BEGIN Data to process

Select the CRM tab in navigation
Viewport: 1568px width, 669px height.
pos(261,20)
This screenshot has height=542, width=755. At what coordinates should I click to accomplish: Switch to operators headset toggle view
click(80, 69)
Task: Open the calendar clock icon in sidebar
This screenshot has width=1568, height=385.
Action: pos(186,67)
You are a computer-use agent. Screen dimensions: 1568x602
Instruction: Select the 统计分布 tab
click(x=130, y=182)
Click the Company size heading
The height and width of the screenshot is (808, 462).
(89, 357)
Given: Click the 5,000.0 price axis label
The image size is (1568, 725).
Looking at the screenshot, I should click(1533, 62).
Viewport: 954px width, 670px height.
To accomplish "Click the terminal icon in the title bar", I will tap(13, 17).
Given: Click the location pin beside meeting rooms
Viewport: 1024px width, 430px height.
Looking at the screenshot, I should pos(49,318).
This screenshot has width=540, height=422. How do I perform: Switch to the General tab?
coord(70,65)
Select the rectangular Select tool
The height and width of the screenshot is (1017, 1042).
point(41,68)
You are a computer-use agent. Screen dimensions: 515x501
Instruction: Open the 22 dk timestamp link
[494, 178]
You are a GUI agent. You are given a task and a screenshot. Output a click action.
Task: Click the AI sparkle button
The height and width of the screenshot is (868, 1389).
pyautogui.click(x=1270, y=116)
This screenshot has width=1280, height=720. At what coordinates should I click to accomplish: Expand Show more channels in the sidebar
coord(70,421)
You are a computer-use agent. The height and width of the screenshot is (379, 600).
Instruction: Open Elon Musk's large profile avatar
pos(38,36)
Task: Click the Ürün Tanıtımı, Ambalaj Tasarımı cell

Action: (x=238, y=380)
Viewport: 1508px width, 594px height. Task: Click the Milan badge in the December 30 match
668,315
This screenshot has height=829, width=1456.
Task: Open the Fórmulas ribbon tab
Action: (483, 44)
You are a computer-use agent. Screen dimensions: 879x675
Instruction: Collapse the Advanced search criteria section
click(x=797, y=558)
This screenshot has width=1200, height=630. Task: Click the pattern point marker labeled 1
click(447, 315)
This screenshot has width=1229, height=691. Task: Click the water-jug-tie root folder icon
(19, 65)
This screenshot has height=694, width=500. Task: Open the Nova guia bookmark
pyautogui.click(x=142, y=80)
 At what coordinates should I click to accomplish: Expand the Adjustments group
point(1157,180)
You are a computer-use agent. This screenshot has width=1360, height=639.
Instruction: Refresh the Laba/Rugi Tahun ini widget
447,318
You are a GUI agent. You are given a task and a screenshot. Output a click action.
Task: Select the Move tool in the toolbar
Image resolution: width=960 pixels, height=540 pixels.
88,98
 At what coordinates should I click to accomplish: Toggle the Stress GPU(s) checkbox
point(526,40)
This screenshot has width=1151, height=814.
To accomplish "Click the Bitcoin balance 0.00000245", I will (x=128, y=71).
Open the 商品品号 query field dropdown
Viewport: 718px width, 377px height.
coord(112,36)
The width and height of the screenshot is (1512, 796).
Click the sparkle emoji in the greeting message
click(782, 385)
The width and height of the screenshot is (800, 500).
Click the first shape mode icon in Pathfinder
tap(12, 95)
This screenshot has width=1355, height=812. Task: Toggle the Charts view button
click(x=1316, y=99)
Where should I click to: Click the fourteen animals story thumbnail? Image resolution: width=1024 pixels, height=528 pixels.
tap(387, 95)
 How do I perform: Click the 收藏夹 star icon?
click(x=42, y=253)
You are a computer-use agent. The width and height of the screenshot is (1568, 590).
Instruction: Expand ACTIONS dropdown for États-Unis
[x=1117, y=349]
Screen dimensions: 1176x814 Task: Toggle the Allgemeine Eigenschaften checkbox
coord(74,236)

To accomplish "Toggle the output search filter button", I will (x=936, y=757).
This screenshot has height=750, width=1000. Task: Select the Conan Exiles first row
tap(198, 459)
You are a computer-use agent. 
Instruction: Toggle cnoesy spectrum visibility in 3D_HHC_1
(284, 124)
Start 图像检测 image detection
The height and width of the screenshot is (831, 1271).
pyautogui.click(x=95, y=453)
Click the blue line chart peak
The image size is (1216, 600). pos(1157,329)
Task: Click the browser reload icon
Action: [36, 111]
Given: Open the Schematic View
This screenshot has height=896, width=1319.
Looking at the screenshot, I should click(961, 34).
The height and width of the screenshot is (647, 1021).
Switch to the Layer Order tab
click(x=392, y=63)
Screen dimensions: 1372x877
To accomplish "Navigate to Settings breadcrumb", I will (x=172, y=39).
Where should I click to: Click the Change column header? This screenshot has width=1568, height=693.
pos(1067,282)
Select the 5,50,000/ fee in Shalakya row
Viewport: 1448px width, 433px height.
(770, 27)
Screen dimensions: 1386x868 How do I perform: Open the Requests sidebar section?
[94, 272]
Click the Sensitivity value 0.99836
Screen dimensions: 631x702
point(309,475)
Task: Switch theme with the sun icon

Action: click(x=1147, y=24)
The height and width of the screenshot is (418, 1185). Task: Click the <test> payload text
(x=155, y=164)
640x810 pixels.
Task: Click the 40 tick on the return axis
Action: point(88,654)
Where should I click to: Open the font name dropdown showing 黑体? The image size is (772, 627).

END Data to process

Goal: Please copy, word for word, the lines of the material starting with the line that contains "This screenshot has height=750, width=1000." and going on through the line that contains "tap(198, 459)".

Exercise response:
This screenshot has height=750, width=1000. Task: Select the Conan Exiles first row
tap(198, 459)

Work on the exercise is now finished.